Tuesday, July 20, 2010

what do peaches and skip-bo have to do with anything?

I was nine years old when the Berlin wall fell.  I was at my Aunt Karen's house in midleville in the living room.  it was a huge, old house with like 12 foot ceilings and a huge flight of stairs up to my cousins room with the coolest ever attic access.  i was lying on the floor coloring when i found out the Berlin wall came down. 

I remember this because my grandma Jenkins said to me "Kati remember where you are right now because your kids will ask you where you were when the Berlin wall came down".

I am not so sure they will ask me that.  they might ask me where i was when i found out about 9/11.  the will ask me, just like i have asked my mom, "what was your grandma like." so before i forget.

I was a work when i found out my grandma had died.  my first day back from having Gideon. 

I remember her house in Door and the ice cream shop near by that had HUGE "small" ice cream cones and we would go there to get twists sometimes.  i remember she use to make us powdered milk and pina colada flavored drinks (non alcoholic of course!) in those colorful aluminium cups that made your teeth hurt.  i remember eating cucumbers from her garden. 

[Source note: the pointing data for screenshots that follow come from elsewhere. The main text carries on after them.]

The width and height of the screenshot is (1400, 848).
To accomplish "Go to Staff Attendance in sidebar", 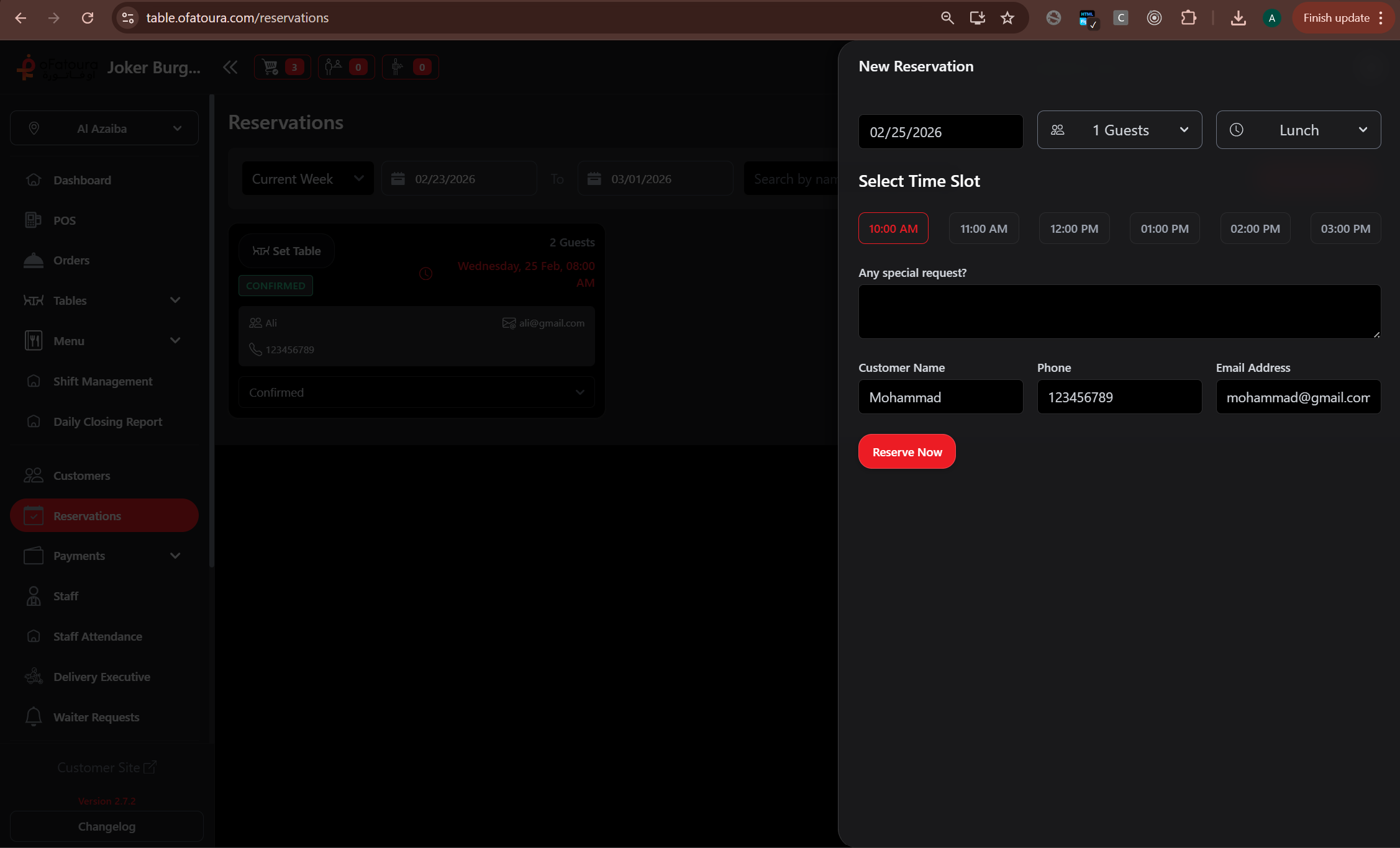I will tap(98, 636).
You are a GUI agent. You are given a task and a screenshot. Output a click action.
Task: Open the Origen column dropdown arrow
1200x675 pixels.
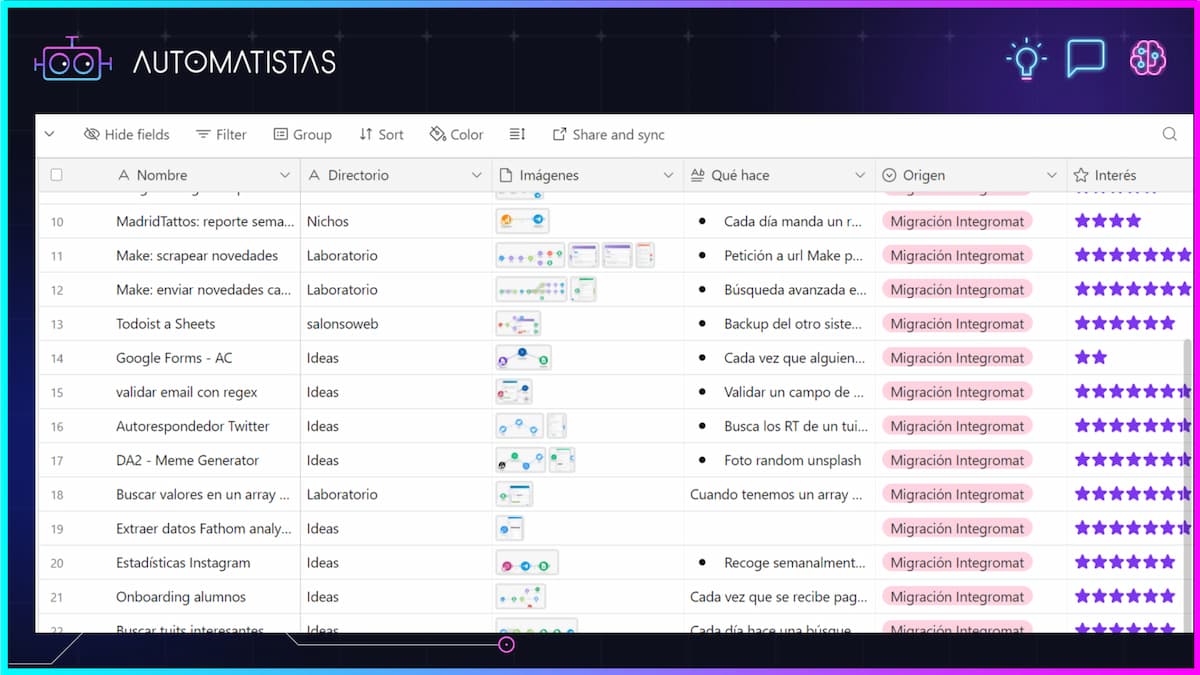[1051, 175]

i remember she had a sign on her wall that said "the will of God will never lead you where the grace of God cannot keep you".  and how Beth (Liz) and i would always stay at here house together and sometimes we would get to sleep in her bed and she slept back in the same room with grandpa.  before he died.  i was seven when he went home.  i remember the room in the basement we would sleep in with the really uncomfortable bed. 

i remember when grandpa died and she moved into grandville into her new apartment on the second floor.  sitting there at the kitchen table playing skip-bo and eating canned peaches.  grandma was never really not a great cook...we still loved her.  i remember how Liz would stick jelly beans up her nose at grandmas house and we would have to stifle giggles when she would come out with out her teeth. 

do not say the word F-A-R-T.  its a bad word.  she came to my orchestra concerts and she loved it when i sang in church.  she always gave me ten dollars in an envelope at Christmas.  she made the quilt that i still sleep with every night.  the quilt that went with me to summer camp, to college, and is tattered and falling apart now crumpled up on my bed.  its my grown up blankie.  Liz and I used to try to figure out which was the ugliest fabric. i always wondered, did she just find that print at the fabric store or had she worn it to church some long ago Sunday?

she gave me my first real job. 

she held my son before she died.

1 comment:

  1. Thank you for always sharing your heart, Kati. I'm going to go write my Grandma a card now as a way of honoring you and your Grandma.